Ia juga mengungkapkan bahwa saat ini industri baja dan juga petrokimia telah mengalami deindustrialisasi atau degradasi. Hal itu terjadi karena terbenani oleh harga gas yang tidak kondusif dan juga kekurangan pasokan gas.
Terutama bagi kawasan industri di
Bantaeng, Sulawesi Selatan, disana harga gas dapat mencapai hingga 12
dollar AS per million british thermal unit (mmbtu). Kondisi tersebut
yang telah membuat industri tidak dapat berkembang, termasuk untuk
hilirisasi.
beberapa negara misalnya Amerika Serikat
(AS), Singapura, Jepang dan Malaysia, harga gas alamnya telah turun. AS
harganya sudah turun, di Januari 2014 harganya 5 dollar/mmbtu pada
Desember 2014 harganya menjadi 2,94 dollar/mmbtu. Begitu juga dengan
Jepang, apabila mengacu pada impor gas alam cair (LNG) yang sudah turun
dari 15,5 dollar AS/mmbtu menjadi 11,0 dollar AS/mmbtu.

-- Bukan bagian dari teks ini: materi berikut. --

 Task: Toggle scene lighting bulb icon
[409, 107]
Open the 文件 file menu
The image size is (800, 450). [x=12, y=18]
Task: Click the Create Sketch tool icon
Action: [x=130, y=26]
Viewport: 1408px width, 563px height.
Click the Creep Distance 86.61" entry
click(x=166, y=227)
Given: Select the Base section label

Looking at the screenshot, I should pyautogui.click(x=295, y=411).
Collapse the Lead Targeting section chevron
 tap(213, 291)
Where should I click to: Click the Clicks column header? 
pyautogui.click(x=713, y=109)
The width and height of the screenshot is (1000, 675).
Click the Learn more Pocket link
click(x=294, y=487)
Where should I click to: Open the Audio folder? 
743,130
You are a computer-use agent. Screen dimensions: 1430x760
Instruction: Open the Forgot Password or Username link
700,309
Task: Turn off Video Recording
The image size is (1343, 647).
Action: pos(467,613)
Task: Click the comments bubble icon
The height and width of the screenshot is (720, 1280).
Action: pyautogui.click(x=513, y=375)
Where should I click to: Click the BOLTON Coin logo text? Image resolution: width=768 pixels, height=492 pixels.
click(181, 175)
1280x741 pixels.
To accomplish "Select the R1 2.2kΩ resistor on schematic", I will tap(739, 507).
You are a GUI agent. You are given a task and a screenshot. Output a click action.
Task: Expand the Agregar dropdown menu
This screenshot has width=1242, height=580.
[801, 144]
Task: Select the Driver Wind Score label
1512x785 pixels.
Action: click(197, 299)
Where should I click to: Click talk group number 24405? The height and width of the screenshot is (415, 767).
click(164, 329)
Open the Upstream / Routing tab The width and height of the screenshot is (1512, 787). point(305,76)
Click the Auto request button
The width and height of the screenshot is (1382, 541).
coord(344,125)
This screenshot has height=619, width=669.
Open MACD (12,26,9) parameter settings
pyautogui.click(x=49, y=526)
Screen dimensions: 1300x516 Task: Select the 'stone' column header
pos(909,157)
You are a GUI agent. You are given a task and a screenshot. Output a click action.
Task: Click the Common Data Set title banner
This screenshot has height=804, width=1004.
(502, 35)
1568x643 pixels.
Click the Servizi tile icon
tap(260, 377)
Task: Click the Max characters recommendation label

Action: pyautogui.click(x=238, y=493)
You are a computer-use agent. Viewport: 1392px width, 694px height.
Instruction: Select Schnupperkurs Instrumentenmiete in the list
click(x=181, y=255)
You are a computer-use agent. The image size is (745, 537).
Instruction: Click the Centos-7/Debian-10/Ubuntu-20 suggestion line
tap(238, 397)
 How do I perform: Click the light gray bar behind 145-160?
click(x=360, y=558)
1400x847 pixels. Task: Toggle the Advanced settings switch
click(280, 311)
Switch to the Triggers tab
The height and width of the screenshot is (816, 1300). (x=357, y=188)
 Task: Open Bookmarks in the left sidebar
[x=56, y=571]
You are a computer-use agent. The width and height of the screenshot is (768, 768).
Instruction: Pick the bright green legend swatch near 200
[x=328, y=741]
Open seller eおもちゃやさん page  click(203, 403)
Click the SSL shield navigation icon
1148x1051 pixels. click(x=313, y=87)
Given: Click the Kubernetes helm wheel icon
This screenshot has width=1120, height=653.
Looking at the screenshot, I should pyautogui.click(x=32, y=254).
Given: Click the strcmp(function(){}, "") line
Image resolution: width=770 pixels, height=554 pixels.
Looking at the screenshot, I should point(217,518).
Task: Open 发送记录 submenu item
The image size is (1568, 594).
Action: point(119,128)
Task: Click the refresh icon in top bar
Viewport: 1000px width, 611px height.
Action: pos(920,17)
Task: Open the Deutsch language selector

Sementara pada
gas alam regional Malaysia dan juga Singapura masing – masing hanya
sebesar 3,69 dollar AS/mmbtu dan 3,94 dollar AS/mmbtu.
Harga diatas tentunya sangatlah kondusif
apabila dibandingkan dengan harga gas bagi industri Indonesia yang saat
ini begitu tinggi yaitu 10,2 dollar AS/mmbtu.
“Saat ini kontribusi industri manufaktur
terhadap PDB hanya 20,58% yang idealnya telah menyumbang 30 sampai 40%.
Dan itu artinya, sekarang ini sedang terjadi masalah fundamental pada
industri itu ‘ungkapnya dalam sebuah diskusi bersama Dewan Energi
Nasional (DEN) tentang Penggunaan dan juga Pemanfaatan Energi Sektor
Menurut Harjanto, Akibat dari kondisi
tersebut, daya saing industri kita akan kian lemah, apalagi jika
ditambah dengan minimnya ketersediaan dari infrastruktur dan juga bahan
baku. Bahkan, berdasarkan dari peringkat daya saing negara Asia didalam
Global Competitiveness Report tahun 2014-2015, Indonesia berada pada
urutan ke-34 dari 95 negara di Asia yang telah disurvei.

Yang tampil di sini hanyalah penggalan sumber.